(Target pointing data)
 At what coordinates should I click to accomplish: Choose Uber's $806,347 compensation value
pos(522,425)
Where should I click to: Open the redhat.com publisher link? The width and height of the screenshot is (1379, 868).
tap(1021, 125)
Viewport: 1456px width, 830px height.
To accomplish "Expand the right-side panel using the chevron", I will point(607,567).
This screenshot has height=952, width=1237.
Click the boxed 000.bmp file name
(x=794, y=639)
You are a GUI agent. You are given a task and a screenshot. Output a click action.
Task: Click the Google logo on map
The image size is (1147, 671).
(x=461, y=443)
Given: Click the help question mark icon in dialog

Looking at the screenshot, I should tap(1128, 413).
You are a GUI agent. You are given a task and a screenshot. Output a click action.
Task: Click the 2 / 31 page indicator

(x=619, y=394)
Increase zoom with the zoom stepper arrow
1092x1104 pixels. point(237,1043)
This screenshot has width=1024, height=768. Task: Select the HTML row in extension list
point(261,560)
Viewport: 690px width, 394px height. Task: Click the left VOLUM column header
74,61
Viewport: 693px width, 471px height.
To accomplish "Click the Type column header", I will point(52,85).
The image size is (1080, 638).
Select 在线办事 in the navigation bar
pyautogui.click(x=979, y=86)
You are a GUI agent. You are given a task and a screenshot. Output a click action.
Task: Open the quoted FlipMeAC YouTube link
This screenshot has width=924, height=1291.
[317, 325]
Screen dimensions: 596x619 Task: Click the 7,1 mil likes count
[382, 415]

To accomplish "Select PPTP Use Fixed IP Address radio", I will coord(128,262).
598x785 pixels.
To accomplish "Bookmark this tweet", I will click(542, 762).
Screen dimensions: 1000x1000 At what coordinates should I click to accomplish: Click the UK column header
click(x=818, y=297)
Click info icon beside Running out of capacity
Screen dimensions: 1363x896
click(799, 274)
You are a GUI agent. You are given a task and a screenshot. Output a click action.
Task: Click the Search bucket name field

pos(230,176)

* **Task to carry out**
Please copy the lines without any change, starting with the first line and ending after the line that contains "I will point(607,567).".

* **Result of this exercise**
 At what coordinates should I click to accomplish: Choose Uber's $806,347 compensation value
pos(522,425)
Where should I click to: Open the redhat.com publisher link? The width and height of the screenshot is (1379, 868).
tap(1021, 125)
Viewport: 1456px width, 830px height.
To accomplish "Expand the right-side panel using the chevron", I will point(607,567).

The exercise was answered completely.